Regular drivers along Myreside Road must be puzzled about the purpose of the new traffic lights near the South Suburban railway.
They will rightly guess they are for a new access road into the Royal Edinburgh Hospital, but then wonder why they rarely see any vehicles going in or out. It doesn’t take much to work out the junction was built to cope with extra traffic generated by new facilities on the site and avoid congestion at Tipperlinn Road, but what’s happened to the expected services?
It will surprise no-one to learn the plans have been sitting on a shelf for years, seemingly no further forward than when detailed discussions took place in 2017.
Health Board papers from the time show that Phase 2 of the Royal Edinburgh’s redevelopment had an outline business case and an assurance that funding would be supported by the Scottish Government.

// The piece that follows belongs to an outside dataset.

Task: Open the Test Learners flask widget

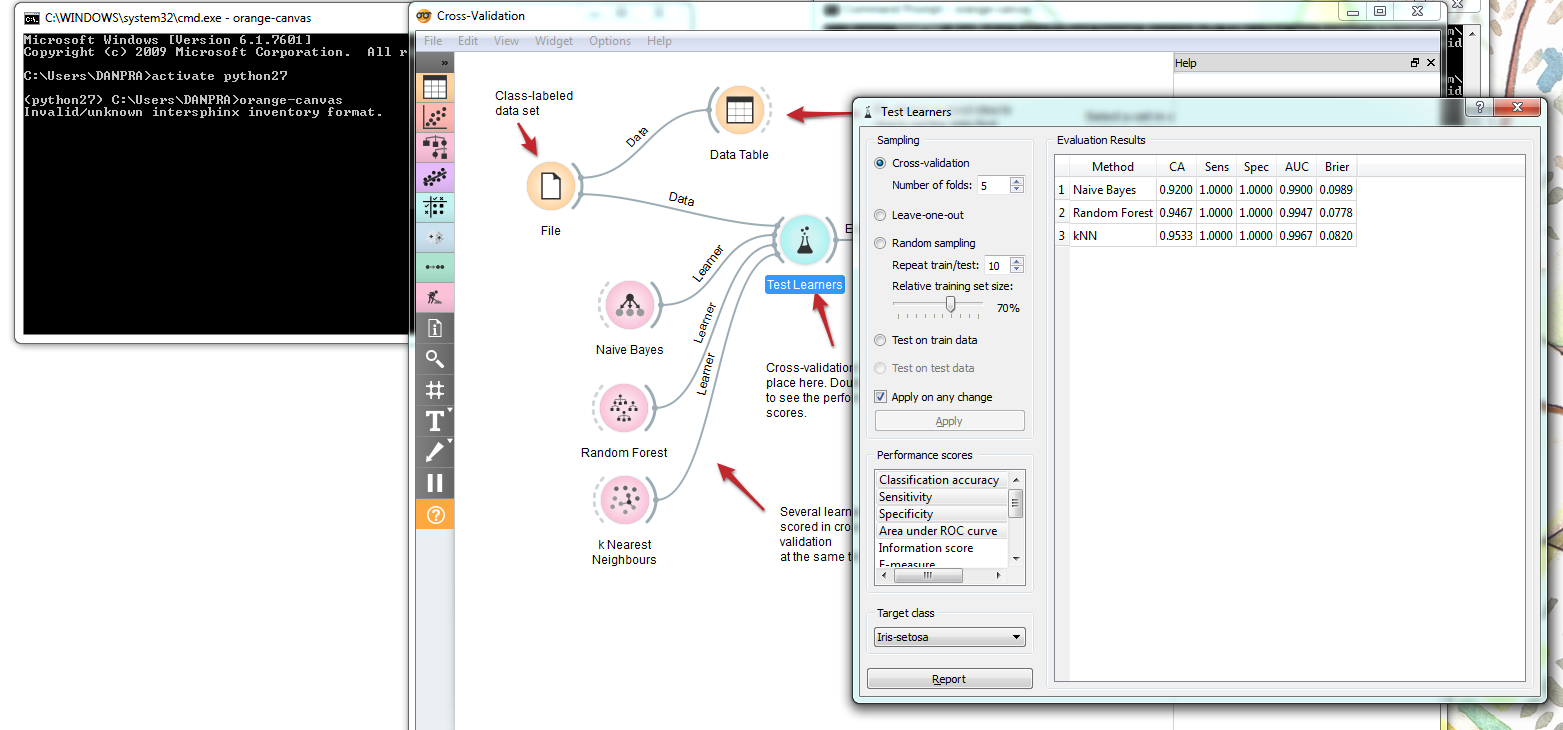Action: (806, 239)
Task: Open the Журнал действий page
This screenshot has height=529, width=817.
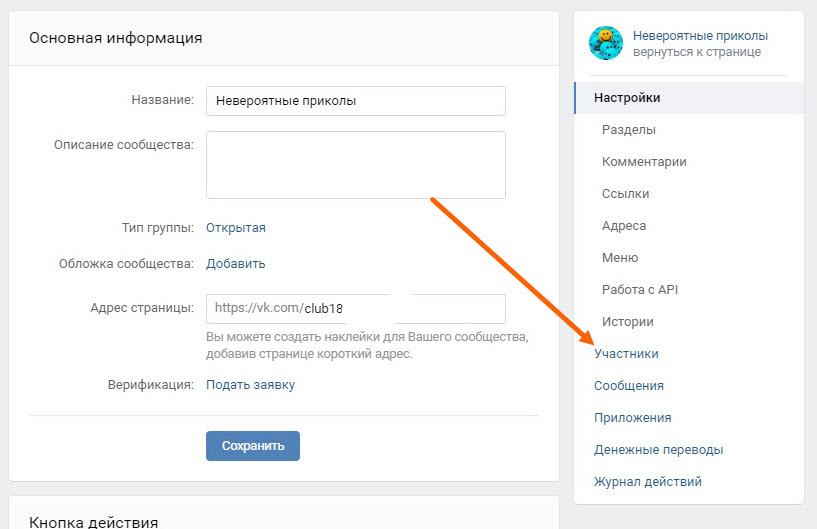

It also recognised that the hospital should shift to providing more day facilities like helping people with learning disabilities, but at the same time treat patients needing more constant care in the community. The latter would need more specialised housing, but as that couldn’t happen overnight there were other plans to expand the acute unit by eight beds.
The improvements to care in the community never materialised and the result is ever-mounting pressure on bed spaces. Quite the opposite, and as I discovered two weeks ago, it has reached breaking point.
I learnt that some patients with acute mental health issues were lying on mattresses on the floor because a unit designed for 105 patients was coping with 129. So bad was the situation that the hospital temporarily refused to accept new admissions and some new patients were taken to St John’s in Livingston instead. Plans were even afoot to take people to the Borders General Hospital which has capacity issues of its own.
I tried to raise this at First Minister’s Questions, but I wasn’t selected and now the Royal Edinburgh must carry on and pray demand doesn’t reach the same levels as it did at the start of the month. But demand doesn’t capture the reality of despairing people, those who are suffering extreme breakdowns or psychosis, or who have survived suicide attempts.
Social prescribing like a one-off counselling session, or a walk in the park won’t work; these are people that desperately need professional help and for their families, the trauma must be unbearable even without any uncertainty about their loved-one’s care.
Shockingly, there are currently no low secure mental health facilities in Lothian to protect those in danger of harming themselves or, of course, others. Addressing this as a priority was recognised over a year ago in a report which pointed out the obvious that treating patients outside of Lothian produced worse outcomes for higher costs, yet there was no mention of it in an investment briefing note last week.
Providing proper rehab facilities plus an essential low secure unit will cost between £33 and £61 million, but the cost of doing nothing is still £360,000, which sounds like money down the drain for further deterioration.
No doubt the SNP blame this crisis on Brexit, inflation, or whatever other excuse they can find, but their watch goes back 16 years and it’s about time they accepted responsibility.